The intention is that after an installation users get a warning when there are known vulnerabilities.
No matter how this is implemented.
Think about the following scenario:
A user installs the current version of an application (like web browser), but the application has vulnerabilities.
The daily VulnDetect will start in some hours.
Now the user browses in the web and gets infected or hacked (the vulnerability is abused).
And after that he can see in the list of installed applications (in VulnDetect) that this software has vulnerabilities.
So the user will be very upset, because VulnDetect does already know about the vulnerability but did not warn him in time!
This could really be a problem for VulnDetect.
@Tom It is very annoying, that keeping the system updated requires many manual steps.
I know, that VulnDetect informs me about available updates, but it still requires, that I install them manually (for most apps).

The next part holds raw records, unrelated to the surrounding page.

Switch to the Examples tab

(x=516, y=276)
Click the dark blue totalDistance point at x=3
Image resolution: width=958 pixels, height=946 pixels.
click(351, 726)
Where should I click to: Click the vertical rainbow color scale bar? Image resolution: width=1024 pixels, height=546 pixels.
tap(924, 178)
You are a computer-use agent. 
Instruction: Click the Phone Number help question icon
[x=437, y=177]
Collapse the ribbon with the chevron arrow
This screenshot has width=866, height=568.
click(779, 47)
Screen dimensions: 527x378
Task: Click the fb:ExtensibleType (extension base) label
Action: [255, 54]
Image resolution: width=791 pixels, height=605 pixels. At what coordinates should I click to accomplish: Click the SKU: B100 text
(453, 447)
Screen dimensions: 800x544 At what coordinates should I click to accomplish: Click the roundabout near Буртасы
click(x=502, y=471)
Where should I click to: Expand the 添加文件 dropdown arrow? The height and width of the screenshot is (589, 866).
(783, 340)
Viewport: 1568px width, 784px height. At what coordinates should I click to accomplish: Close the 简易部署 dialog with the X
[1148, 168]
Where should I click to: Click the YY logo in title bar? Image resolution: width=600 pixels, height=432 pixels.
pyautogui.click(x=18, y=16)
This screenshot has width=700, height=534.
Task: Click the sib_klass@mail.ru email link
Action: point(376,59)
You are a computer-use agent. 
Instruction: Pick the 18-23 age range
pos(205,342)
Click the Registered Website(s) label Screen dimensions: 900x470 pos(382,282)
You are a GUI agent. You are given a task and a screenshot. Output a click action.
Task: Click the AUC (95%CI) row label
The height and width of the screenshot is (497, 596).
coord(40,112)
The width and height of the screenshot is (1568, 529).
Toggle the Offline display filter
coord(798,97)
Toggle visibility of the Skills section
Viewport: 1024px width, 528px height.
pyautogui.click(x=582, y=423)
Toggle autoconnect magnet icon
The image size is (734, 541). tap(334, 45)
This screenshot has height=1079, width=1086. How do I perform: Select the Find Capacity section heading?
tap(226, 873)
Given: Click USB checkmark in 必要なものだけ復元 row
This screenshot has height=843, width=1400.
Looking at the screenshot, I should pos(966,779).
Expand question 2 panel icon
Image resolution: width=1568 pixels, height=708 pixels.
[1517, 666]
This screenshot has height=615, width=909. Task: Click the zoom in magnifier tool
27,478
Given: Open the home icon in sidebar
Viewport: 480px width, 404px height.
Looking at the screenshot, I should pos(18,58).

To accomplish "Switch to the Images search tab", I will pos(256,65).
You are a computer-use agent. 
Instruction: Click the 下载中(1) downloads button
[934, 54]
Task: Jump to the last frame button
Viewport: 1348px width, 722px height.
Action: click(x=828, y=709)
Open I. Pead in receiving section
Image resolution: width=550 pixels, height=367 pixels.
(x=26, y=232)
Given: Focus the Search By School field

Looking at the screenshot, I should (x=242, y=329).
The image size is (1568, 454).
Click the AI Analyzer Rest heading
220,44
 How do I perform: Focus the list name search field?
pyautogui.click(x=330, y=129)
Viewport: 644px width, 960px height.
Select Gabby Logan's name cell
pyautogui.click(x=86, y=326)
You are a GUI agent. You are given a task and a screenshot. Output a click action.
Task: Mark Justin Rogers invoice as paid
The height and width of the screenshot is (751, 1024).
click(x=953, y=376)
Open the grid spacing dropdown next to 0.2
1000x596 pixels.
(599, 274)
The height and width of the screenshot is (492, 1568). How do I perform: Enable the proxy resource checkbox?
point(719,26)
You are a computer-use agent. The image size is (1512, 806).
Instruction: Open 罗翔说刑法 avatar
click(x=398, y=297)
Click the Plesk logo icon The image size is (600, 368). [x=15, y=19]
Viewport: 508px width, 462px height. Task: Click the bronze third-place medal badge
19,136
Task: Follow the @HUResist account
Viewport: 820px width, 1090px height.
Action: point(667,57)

So I have to perform these steps manually:
Check for Microsoft Windows Updates
Check for Microsoft 365 Updates
Check for Microsoft Edge Updates
Check for Updates in the Microsoft Store (here I need some manual clicks)
Check for Norton 360 Updates
These updates are installed via the app directly, so there is no installer file available that I can download and istall.
So, after VulnDetect tells me, that updates are available, I have to perform multiple manual steps and update the app, like:
Go to the Windows Settings, click on "Windows Update" and then "Check for updates"
Start Microsoft Excel, click on "Account" and then on the button "Office Updates"
Start Microsoft Edge, go to the Settings, go to "Information about Edge" and wait for the result
For all other apps I have to download the installer of the new version manually and update the app.
It would be useful if the VulnDetect Agent
Shows me a list of available updates (only apps, which have updates, not all apps)
Shows also the available version number (recommended version)
Shows a button "Update" behind each available update
This button "Update" does the following:
Opens the Windows Updates with one click (or installs them with one click)
Executes the Microsoft Office Updater (I can send the command)
Starts Microsoft Edge and tells him to install updates
Opens the Microsoft Store with one click (or installs Updates with one click)
Downloads and executes the installer of all apps, that have an installer available
This way updating my system can be done with less mouse clicks.
@olli_s For personal use, using local time could be acceptable even if this causes some troubles at Daily summer time changes. For administration in an international context it is a nightmare.
I suggest to use eventlog which stores data in UTC and display using local time of the one who displays the logs. This also have the advantage to manage security of logs.